Dokładnie rok temu Williams zdecydował się, że postąpi podobnie jak Brandon Jennings i zamiast iść na uczelnie wybrał grę w profesjonalnej lidze. Wybór padł na jedną z drużyn z Chin, w której miał za sezon gry zarobić ponad 100 tys. dolarów. Ostatecznie po konsultacji z najbliższymi zdecydował się jednak nie wyjeżdżać na kontynent azjatycki i zamiast tego zgłosił się do draftu D-League.

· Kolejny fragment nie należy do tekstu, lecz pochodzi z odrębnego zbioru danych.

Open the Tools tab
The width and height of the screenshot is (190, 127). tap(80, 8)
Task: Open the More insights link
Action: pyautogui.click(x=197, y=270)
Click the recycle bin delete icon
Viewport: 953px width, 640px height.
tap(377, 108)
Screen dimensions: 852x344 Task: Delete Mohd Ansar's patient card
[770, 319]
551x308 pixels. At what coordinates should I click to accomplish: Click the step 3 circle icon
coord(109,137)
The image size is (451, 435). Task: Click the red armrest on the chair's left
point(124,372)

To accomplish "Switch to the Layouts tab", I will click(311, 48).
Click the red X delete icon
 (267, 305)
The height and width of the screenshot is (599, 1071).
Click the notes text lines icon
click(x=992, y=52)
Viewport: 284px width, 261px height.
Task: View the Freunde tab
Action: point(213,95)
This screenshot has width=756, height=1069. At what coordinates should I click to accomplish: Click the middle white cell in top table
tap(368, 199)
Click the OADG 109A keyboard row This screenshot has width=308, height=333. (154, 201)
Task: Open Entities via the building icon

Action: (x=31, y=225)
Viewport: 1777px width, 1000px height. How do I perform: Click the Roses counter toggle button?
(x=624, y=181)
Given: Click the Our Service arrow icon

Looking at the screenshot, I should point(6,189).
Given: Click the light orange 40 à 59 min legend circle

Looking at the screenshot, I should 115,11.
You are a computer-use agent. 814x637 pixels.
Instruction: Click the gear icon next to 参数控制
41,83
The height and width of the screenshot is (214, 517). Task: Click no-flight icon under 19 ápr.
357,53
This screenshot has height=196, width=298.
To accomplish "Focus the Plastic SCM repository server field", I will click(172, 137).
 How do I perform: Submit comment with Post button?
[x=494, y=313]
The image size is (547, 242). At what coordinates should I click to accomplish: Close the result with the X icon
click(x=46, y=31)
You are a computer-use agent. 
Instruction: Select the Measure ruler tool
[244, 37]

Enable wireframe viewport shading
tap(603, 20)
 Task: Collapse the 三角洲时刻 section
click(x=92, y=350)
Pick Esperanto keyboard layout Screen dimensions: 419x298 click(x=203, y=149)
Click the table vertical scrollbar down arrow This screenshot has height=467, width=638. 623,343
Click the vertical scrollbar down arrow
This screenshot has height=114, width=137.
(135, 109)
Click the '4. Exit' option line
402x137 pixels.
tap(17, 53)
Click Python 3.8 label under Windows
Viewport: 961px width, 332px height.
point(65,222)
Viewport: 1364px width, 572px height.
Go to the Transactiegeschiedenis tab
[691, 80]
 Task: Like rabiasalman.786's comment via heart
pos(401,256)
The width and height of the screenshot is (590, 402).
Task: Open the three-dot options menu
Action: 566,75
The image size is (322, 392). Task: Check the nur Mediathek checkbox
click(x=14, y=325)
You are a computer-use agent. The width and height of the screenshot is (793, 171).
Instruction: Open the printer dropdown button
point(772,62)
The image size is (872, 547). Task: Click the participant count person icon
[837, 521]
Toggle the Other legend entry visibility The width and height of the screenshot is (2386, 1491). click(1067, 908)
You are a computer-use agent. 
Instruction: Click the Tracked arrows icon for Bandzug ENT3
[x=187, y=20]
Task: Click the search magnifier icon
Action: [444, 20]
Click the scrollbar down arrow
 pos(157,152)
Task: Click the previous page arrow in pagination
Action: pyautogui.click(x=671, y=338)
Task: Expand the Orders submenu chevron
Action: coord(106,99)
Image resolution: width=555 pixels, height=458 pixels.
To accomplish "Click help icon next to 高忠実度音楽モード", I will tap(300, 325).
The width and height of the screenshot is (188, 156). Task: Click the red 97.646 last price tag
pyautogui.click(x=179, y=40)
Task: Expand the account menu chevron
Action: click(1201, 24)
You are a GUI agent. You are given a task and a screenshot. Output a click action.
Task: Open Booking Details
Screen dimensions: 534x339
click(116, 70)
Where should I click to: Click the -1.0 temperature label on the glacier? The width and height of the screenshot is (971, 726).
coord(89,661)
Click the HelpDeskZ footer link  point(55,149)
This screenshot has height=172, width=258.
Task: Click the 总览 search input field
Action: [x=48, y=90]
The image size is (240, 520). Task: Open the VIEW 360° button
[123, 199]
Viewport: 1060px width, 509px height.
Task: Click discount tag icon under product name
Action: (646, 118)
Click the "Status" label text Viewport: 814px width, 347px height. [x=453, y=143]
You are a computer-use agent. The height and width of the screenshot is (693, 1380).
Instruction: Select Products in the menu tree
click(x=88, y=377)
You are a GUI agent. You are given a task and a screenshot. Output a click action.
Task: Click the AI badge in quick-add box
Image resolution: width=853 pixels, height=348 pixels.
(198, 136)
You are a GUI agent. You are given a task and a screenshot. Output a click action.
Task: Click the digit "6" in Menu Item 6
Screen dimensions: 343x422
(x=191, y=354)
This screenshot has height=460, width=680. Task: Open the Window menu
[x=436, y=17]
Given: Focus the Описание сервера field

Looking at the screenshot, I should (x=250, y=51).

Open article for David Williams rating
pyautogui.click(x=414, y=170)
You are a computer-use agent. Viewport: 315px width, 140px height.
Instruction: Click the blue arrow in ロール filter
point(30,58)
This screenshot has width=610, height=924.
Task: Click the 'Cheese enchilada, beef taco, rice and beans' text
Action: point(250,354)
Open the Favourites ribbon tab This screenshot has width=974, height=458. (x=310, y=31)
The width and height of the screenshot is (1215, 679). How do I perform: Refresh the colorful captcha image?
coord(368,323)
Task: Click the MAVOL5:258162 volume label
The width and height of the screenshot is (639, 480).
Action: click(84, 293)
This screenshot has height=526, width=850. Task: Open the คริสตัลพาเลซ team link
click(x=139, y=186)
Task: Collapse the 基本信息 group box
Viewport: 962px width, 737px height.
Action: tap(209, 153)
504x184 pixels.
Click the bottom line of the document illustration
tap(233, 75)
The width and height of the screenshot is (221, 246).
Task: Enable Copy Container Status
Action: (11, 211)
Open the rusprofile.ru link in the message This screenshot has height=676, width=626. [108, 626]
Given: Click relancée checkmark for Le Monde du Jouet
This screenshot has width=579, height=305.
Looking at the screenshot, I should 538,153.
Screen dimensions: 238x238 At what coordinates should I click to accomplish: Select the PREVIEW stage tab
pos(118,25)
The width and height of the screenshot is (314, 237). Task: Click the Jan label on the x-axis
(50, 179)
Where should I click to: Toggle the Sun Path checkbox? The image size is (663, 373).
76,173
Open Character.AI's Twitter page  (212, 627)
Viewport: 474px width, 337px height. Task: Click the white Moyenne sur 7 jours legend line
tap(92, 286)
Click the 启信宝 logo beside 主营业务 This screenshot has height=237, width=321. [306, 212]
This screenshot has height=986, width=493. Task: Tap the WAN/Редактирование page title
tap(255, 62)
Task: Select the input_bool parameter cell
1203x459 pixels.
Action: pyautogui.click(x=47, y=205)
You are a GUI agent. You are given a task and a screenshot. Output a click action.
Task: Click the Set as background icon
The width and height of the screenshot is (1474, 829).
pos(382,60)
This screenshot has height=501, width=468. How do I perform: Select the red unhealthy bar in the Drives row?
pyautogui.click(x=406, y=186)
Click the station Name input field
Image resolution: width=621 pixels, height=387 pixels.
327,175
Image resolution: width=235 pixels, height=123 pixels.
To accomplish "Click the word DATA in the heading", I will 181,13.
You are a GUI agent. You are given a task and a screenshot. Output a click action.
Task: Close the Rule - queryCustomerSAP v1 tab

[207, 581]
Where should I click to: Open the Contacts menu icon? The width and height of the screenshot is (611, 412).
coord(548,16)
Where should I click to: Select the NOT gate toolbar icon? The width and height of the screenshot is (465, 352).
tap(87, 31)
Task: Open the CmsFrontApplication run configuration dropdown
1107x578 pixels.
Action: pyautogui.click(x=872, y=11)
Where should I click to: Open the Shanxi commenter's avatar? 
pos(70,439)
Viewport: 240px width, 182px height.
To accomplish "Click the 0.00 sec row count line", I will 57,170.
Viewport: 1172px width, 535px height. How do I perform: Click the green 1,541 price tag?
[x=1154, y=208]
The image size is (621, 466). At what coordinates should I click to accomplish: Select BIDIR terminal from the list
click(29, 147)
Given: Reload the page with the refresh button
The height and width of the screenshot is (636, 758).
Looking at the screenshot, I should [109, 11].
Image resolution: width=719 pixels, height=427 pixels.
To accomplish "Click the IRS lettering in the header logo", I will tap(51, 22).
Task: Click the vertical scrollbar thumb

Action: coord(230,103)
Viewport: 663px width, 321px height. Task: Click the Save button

W dniu draftu został wybrany w pierwszej rundzie z 16 numer przez Tulsa 66ers, gdzie między innymi trafił były rozgrywający Prokomu Mustafa Shakur i tym razem to nie pieniądze (w D-League zarobił niecałe 20 tys. $), a chęć bycia bliżej domu oraz NBA zdecydował o pozostaniu w USA.
fot. NBAE/Getty Images
Mimo początkowych problemów z grą przeciwko silniejszym i starszym rywalom oraz a zklimatyzacją z każdym kolejnym meczem robił postępy. Trener chwalił go za świetną etykę pracy i że zawsze wykonuje to co od niego wymaga.
Ostatecznie w sezonie 2009/2010 zagrał w 49 spotkaniach, 9 razy wychodząc w pierwszej piątce i średnio w 20.5 minut gry notował 7.7pkt oraz 7.7zb. Warto jednak dodać że w ostatnich 9 meczach sezonu regularnego zdobywał średnio 15.6pkt i 10zb, a w 7 spotkaniach play-off 11pkt i 8zb.
Teraz Williams także nie próżnuje i stara się o angaż w NBA. Ma za sobą już 15 workoutów u różnych drużyn i według ekpertów zostanie wybrany na początku lub w środku drugiej rundy Draftu.
Na obecną chwile jest to gracz raczej defensywny i jak sam mówi uwielbia walczyć o zbiórki. Oczywiście w ataku także nie można go skreślać, bo na pewno doświadczenie zdobyte podczas gry w D-League zaprocentuje.
Latavious Williams tak samo jak Jennings odkrywa nowe drogi dla graczy ze szkół średnich i w dobie przepisu o przymusowym odczekaniu roku gra w D-League nie wydaje się wcale taka zła. Kto będzie następny?